Extracted text:

Computers are made up of circuits consisting of large numbers of replicas
of identically behaving units. Once upon a time, the units were vacuum tubes;
later, they were transistors; today, they are chips.
Every chip processes electric signals which enter at one point and exit at
another. Signals going through various chips can be connected in essentially
two ways: in series or in parallel.
Two chips A and B are said to be connected in series when the exit point of
A is soldered to the entrance point of B, so that a signal entering through
the entrance point of A will automatically be routed through B, and finally
exit through the exit point of B. On the other hand, chips A and B are said
to be connected in parallel when the entrance points of A and B are soldered
together, as well as the exit points of A and B. In this way, a signal
entering at the joint entering point of two chips connected in parallel has a
choice of whether to go through A or through B before exiting at the common
exit point.
Shannon's fundamental insight was that series and parallel connection of
chips are analogous to the connectives "and" and "or" of mathematical logic.
Indeed, when A and B are connected in series, the resulting circuit will send
a signal through if and only if both A and B are processing the signal. When
A and B are connected in parallel, the resulting circuit will send a signal
through if and only if either A or B is processing the signal, not
necessarily both.

Information given:
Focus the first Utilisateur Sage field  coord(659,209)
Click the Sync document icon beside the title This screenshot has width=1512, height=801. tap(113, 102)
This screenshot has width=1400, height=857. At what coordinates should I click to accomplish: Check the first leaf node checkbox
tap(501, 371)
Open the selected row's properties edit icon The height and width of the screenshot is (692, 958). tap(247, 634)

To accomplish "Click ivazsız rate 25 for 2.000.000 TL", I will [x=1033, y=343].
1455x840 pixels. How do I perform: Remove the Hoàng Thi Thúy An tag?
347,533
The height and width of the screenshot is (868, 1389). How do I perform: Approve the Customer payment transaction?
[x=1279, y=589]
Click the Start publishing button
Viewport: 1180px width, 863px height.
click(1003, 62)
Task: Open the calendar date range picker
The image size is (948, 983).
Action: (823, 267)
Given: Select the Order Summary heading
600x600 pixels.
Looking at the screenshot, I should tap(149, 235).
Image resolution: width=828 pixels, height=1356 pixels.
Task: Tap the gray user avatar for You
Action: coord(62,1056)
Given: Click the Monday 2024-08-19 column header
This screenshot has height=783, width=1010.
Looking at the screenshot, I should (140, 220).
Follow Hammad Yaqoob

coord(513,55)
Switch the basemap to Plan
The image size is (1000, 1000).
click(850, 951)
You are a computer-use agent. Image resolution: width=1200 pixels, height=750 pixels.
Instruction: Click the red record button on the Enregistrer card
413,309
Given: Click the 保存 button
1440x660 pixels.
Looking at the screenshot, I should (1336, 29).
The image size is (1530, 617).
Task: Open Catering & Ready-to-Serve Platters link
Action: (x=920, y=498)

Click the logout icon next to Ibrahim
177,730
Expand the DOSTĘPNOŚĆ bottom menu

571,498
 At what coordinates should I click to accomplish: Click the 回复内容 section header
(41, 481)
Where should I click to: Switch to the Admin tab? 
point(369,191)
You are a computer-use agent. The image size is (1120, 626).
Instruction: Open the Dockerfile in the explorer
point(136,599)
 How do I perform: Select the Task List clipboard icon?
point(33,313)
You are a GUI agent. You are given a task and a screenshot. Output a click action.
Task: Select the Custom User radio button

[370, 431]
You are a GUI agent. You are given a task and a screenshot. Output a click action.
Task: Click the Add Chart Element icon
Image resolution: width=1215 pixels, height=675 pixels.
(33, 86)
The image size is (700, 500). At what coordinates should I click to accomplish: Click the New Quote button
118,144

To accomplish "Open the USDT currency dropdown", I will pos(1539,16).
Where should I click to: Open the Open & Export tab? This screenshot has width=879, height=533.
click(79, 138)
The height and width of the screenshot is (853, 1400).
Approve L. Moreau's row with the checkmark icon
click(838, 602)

What you need to do:
**A)** Can you echo the passage on chip circuits word for word, starting at "Two chips A" and ending at "exit point."?
**B)** Answer these questions from the passage on chip circuits:
(i) What were the units of computer circuits before they were transistors?
(ii) Which points of chips A and B are soldered together when they are connected in parallel?
(iii) Which connective of mathematical logic did Shannon find analogous to series connection?

The answers:
**A)**
Two chips A and B are said to be connected in series when the exit point of
A is soldered to the entrance point of B, so that a signal entering through
the entrance point of A will automatically be routed through B, and finally
exit through the exit point of B. On the other hand, chips A and B are said
to be connected in parallel when the entrance points of A and B are soldered
together, as well as the exit points of A and B. In this way, a signal
entering at the joint entering point of two chips connected in parallel has a
choice of whether to go through A or through B before exiting at the common
exit point.

**B)**
(i) Vacuum tubes.
(ii) The entrance points of A and B, and the exit points of A and B.
(iii) "And."